London-based portrait photographer Helen Bartlett uses black and white photography in natural settings to perfectly capture the unique spirit in every family she works with.
Helen set up her photography business in 2003, having finished a degree in medieval history at the University of Cambridge. She has gone on to become one of the most accomplished and respected family photographers in the UK.
Helen developed her passion for photography from an early age, after receiving her first camera (a Russian Zorki Rangefinder) when she was just eight. While she was growing up, her father photographed Helen and her brothers in black and white, and from that time on she felt that those pictures looked better and lasted the test of time better than colour images. It is her belief that removing colour encourages us to look closer, to pay more attention and to fill in the blanks ourselves.
Her work is inspired by the fact that no two families are the same and her belief that each family has its own dynamic; a unique energy that makes photographing them and capturing that spirit so captivating. Shooting on location, Helen is able to freeze the individual moments in family life, sometimes as a conventional portrait but often by adopting a more candid approach to harness a sense of happiness, joy or love between family members.
Although Helen had a clear vision for the style of family photography she wanted to produce from the beginning – relaxed, natural and fun, with a consistent and timeless black and white aesthetic – her pictures have become more adventurous as her technique and skills have matured. She's now more likely to experiment with light, movement and the graphical elements of an image during a shoot.
Working with returning clients over the years has enabled Helen to document intimate visual histories of their families, but when she visits a family for the first time she prefers to know very little about the environment that she'll be working in. The names and ages of the children and the address are about the sum of it. She doesn't even look on Google Maps to see the style of the house, as she prefers to arrive with an open mind and see what catches her eye.
Her portfolio covers everything from newborns to older children and family groups. When she is not capturing portraits for her clients, she can be found taking family portraits for her friends, as well as enjoying landscape and street photography. Helen confesses that she "lives and breathes photography" and is constantly analysing imagery online, in books, films and galleries to discover fresh approaches to photographing people, storing these in her "internal database" so that when she is confronted by a situation, she can react instinctively.
Helen has lectured on photography throughout the UK and Europe and has had work published both in the UK and internationally. Articles on her work have appeared in Professional Photo, PhotoPlus: The Canon Magazine, and Professional Imagemaker in the UK and a 12-page feature in the influential Photoworld magazine in China.
Why do you work in black and white rather than colour?

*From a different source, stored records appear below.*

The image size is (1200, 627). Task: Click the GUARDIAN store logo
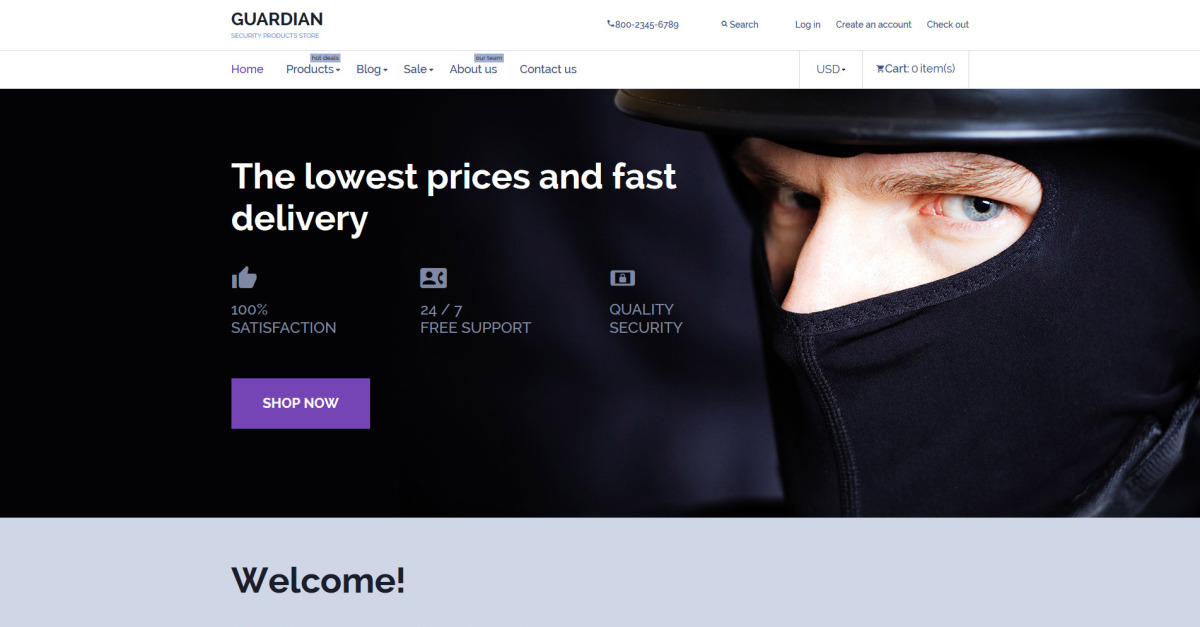pyautogui.click(x=277, y=24)
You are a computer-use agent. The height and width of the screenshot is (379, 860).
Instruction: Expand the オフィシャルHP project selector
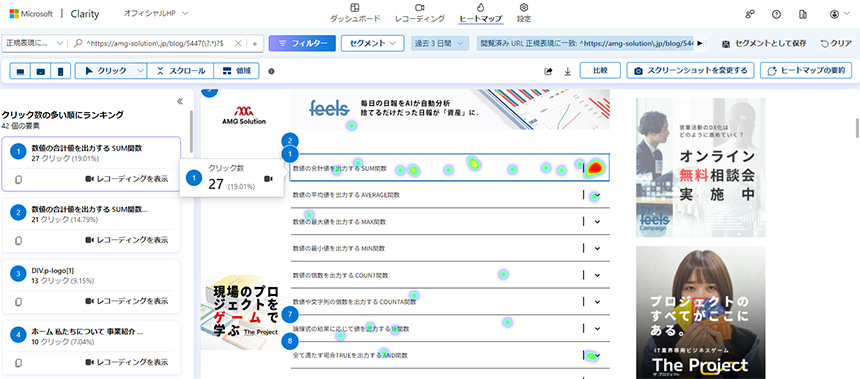pyautogui.click(x=155, y=13)
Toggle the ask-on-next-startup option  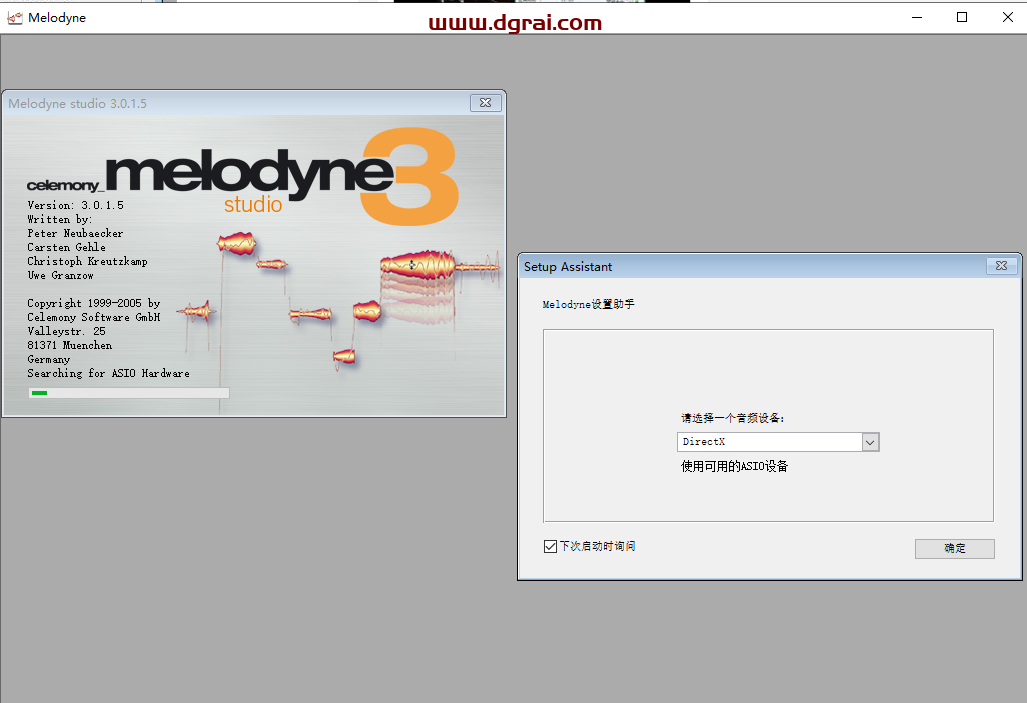click(x=549, y=545)
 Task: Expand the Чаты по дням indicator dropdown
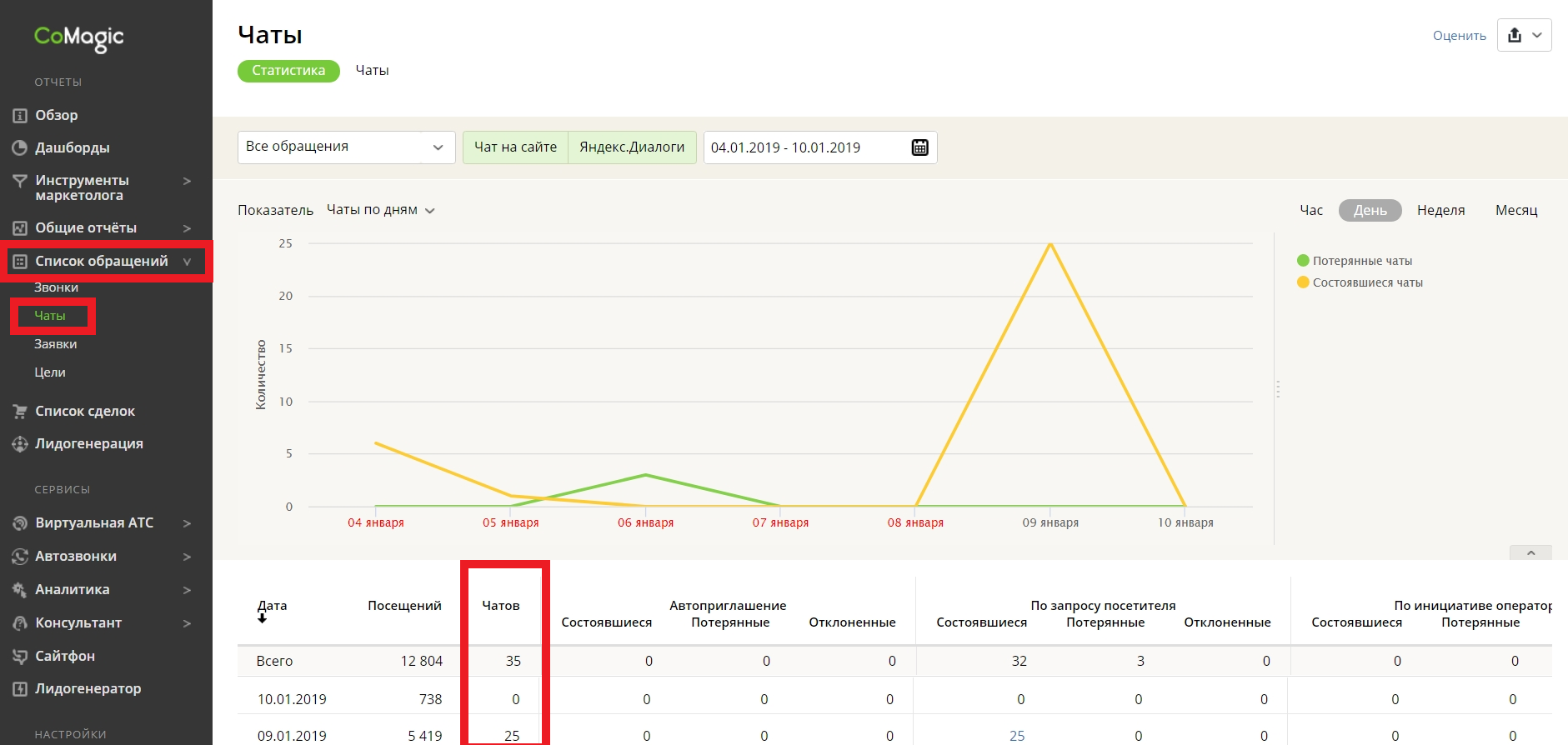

"Black and white images suggest, rather than show. I feel they engage the viewer more closely. I look at the expressions and the interactions rather than the colour of clothing or whether it was a 'nice day' or not. For family photography, I believe it's the perfect medium: the photographs I take today will sit alongside images taken in 10 years' time and pictures taken 50 years ago, creating a coherent family narrative with images that are full of feeling and emotion."
How is photographing a portrait in black and white technically different to colour?
"There's nowhere to hide technically – you need to get the picture right and work with the light. Graphics and geometry become more important – we don't just think 'cute child, sunny day' – we need more from our image if it's to stand the test of time."
Practically speaking, what do you need to be more mindful of with black and white?
"On a positive note, the bright colours of children's toys become less of a distraction and the other elements in a park can dissolve into the background, so a red litter bin is not so much of an issue. But attention needs to be paid to clothing. I find graphic patterns such as checked shirts, dominant stripes and zigzags to be more distracting in black and white."
How do you get the best out of children during a portrait session?
"Playing games with them is the best way to get good expressions; I spend a lot of my time sitting on the floor so we can play together properly (waterproof trousers are a must in the autumn and winter season)."
What is the toughest part of your job?
"Running a business. I love the photography side, but with it comes other responsibilities, such as admin, accounts and marketing. It's these other areas that I find harder, but the varied challenges certainly keep life interesting."
"I feel the key to photographing children is to keep it relaxed and go with the flow. I like to start early and to check that everyone has had their breakfast (yes, that includes the adults) as I find this gives me the best window of opportunity before anyone gets tired. I work around normal routines and we break for naps and snacks. This way everyone stays really relaxed and has fun – and that's when the best pictures reveal themselves. If something goes wrong and we have a meltdown, then a chocolate biscuit and a cup of tea usually rescues the situation."